Task input

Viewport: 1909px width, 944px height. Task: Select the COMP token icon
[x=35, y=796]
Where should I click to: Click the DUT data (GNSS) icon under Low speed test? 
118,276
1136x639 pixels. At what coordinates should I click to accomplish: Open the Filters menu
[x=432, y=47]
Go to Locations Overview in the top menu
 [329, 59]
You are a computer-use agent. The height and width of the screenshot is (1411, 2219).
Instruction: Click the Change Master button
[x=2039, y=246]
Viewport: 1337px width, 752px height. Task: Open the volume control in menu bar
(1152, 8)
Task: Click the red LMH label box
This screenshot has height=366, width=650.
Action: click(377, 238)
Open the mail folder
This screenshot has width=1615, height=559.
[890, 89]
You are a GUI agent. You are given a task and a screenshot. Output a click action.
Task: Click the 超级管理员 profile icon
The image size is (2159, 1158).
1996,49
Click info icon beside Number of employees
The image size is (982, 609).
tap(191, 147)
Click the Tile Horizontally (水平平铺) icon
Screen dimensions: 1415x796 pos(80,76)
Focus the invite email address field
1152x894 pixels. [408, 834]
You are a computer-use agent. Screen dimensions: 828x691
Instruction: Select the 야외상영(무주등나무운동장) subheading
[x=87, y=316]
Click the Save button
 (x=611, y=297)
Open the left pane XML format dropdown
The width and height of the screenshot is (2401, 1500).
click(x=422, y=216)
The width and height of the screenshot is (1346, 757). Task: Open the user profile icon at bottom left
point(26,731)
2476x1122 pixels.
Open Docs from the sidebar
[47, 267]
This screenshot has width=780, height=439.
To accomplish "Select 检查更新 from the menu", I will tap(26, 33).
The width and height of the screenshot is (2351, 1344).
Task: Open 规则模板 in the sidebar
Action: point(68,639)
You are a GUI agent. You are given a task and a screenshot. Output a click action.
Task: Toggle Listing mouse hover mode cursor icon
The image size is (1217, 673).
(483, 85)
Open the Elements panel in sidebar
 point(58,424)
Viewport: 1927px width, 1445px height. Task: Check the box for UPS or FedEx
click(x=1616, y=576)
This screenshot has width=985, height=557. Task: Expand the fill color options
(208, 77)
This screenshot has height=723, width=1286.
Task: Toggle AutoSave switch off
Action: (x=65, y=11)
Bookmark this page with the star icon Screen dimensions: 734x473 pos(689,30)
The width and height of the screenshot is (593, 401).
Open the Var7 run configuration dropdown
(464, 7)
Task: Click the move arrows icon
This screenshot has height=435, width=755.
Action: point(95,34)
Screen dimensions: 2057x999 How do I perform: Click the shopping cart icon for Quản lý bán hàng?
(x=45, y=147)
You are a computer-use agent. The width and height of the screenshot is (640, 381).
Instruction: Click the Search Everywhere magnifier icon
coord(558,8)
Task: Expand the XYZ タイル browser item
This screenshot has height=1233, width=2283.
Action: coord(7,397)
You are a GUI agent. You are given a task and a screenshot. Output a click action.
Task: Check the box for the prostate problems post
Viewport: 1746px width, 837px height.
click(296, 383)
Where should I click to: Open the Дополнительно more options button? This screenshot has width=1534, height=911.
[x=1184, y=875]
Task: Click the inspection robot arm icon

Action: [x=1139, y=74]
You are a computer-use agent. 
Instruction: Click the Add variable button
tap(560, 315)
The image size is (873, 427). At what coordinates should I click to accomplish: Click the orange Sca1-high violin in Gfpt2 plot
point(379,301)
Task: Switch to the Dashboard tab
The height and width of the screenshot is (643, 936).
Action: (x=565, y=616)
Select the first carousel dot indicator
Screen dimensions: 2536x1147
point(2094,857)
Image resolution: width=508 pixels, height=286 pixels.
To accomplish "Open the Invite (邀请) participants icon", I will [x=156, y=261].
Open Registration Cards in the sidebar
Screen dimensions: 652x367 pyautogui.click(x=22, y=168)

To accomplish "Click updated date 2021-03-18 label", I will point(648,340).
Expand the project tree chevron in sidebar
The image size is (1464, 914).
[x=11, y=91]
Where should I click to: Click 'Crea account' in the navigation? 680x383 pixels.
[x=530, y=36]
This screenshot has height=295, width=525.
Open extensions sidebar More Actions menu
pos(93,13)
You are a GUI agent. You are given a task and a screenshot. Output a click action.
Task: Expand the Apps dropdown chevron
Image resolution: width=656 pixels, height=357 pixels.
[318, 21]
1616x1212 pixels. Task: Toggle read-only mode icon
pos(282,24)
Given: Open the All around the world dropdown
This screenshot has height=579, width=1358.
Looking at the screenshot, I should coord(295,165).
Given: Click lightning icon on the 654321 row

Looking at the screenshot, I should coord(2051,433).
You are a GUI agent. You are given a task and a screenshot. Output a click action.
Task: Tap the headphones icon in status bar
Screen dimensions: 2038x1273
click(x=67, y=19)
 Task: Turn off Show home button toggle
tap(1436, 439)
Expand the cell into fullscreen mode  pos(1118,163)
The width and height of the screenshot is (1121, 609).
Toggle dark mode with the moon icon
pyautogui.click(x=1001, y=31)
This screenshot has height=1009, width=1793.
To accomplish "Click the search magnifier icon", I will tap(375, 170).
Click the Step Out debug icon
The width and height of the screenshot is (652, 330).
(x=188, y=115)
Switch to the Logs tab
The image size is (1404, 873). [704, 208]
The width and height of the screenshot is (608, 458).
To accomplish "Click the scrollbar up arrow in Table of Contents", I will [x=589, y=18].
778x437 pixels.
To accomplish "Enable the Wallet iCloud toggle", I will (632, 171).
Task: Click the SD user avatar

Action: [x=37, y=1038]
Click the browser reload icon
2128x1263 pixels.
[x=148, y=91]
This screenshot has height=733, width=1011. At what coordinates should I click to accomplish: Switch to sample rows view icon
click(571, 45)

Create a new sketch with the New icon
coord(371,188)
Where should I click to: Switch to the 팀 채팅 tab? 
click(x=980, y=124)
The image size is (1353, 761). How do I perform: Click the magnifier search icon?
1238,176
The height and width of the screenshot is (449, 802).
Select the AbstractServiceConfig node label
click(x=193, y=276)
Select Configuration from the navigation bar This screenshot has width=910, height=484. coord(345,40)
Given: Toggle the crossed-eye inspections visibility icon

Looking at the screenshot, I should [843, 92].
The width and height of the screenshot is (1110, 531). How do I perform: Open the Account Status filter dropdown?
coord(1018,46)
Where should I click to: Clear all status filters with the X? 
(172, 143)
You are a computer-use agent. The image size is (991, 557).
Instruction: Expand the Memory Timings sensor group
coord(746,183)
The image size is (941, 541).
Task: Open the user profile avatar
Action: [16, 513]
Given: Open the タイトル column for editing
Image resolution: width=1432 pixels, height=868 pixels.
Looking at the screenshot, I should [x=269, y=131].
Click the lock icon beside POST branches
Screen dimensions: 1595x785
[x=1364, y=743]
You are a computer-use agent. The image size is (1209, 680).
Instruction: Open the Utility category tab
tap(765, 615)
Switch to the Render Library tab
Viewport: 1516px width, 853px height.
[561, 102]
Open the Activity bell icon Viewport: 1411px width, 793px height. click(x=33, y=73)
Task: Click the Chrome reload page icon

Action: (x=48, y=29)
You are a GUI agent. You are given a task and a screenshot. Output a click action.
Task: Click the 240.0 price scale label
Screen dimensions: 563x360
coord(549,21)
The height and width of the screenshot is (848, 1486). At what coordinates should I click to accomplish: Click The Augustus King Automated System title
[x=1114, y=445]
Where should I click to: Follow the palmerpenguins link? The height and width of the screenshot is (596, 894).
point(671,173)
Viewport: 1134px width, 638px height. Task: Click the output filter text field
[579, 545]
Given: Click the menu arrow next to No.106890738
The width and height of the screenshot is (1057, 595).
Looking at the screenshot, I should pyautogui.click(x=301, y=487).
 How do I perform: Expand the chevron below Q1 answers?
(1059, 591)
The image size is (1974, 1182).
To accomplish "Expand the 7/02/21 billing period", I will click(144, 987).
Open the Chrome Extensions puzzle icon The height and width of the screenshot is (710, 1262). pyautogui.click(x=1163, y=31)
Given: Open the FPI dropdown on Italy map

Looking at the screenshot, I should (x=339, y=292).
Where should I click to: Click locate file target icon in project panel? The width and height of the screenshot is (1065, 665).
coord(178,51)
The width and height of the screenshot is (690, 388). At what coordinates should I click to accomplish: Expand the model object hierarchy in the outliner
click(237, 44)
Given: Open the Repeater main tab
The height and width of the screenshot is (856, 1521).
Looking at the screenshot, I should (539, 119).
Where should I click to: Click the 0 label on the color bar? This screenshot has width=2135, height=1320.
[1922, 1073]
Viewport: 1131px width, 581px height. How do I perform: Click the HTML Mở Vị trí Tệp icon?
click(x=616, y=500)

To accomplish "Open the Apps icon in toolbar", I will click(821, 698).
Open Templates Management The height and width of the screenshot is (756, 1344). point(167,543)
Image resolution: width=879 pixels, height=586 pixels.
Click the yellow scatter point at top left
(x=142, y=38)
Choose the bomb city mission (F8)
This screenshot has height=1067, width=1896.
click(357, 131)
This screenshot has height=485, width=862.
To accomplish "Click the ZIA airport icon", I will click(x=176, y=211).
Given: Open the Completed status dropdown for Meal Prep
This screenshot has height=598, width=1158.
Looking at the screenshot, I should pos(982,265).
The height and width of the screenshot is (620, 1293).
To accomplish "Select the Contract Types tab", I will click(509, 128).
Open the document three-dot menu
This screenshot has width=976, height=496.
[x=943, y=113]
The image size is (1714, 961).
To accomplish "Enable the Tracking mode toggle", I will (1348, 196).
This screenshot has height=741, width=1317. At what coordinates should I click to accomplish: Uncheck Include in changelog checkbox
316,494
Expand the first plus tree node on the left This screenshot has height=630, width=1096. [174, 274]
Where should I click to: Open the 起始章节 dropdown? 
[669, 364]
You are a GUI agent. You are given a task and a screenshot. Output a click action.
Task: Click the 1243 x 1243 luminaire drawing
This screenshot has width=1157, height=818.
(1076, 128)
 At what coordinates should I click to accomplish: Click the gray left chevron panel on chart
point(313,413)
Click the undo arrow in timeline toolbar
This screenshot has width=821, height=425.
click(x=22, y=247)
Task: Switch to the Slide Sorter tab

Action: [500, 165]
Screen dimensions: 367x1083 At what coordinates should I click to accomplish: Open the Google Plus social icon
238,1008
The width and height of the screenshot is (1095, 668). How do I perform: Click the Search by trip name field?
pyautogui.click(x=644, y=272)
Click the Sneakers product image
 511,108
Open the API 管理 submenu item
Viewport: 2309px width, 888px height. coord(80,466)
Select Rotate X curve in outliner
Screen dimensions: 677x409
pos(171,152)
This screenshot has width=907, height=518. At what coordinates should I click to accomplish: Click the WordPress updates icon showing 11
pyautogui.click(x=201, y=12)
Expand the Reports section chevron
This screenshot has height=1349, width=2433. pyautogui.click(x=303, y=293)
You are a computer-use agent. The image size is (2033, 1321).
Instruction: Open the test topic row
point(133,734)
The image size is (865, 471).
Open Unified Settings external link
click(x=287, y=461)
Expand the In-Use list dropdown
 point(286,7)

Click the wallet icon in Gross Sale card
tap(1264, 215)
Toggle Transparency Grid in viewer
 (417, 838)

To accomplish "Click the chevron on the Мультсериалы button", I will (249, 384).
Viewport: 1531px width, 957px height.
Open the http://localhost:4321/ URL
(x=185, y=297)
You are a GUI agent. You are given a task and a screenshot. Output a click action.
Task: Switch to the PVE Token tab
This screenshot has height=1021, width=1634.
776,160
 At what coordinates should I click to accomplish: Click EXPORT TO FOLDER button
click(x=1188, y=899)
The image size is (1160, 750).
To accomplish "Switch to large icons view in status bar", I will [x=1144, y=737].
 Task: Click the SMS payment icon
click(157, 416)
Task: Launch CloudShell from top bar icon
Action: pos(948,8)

Exercise requirements
Only the lines from the beginning of the material above through the line with "This screenshot has width=780, height=439." are wanted; extract them exactly.

Answer to the exercise
Viewport: 1909px width, 944px height. Task: Select the COMP token icon
[x=35, y=796]
Where should I click to: Click the DUT data (GNSS) icon under Low speed test? 
118,276
1136x639 pixels. At what coordinates should I click to accomplish: Open the Filters menu
[x=432, y=47]
Go to Locations Overview in the top menu
 [329, 59]
You are a computer-use agent. The height and width of the screenshot is (1411, 2219).
Instruction: Click the Change Master button
[x=2039, y=246]
Viewport: 1337px width, 752px height. Task: Open the volume control in menu bar
(1152, 8)
Task: Click the red LMH label box
This screenshot has height=366, width=650.
Action: click(377, 238)
Open the mail folder
This screenshot has width=1615, height=559.
[890, 89]
You are a GUI agent. You are given a task and a screenshot. Output a click action.
Task: Click the 超级管理员 profile icon
The image size is (2159, 1158).
1996,49
Click info icon beside Number of employees
The image size is (982, 609).
tap(191, 147)
Click the Tile Horizontally (水平平铺) icon
Screen dimensions: 1415x796 pos(80,76)
Focus the invite email address field
1152x894 pixels. [408, 834]
You are a computer-use agent. Screen dimensions: 828x691
Instruction: Select the 야외상영(무주등나무운동장) subheading
[x=87, y=316]
Click the Save button
 (x=611, y=297)
Open the left pane XML format dropdown
The width and height of the screenshot is (2401, 1500).
click(x=422, y=216)
The width and height of the screenshot is (1346, 757). Task: Open the user profile icon at bottom left
point(26,731)
2476x1122 pixels.
Open Docs from the sidebar
[47, 267]
This screenshot has width=780, height=439.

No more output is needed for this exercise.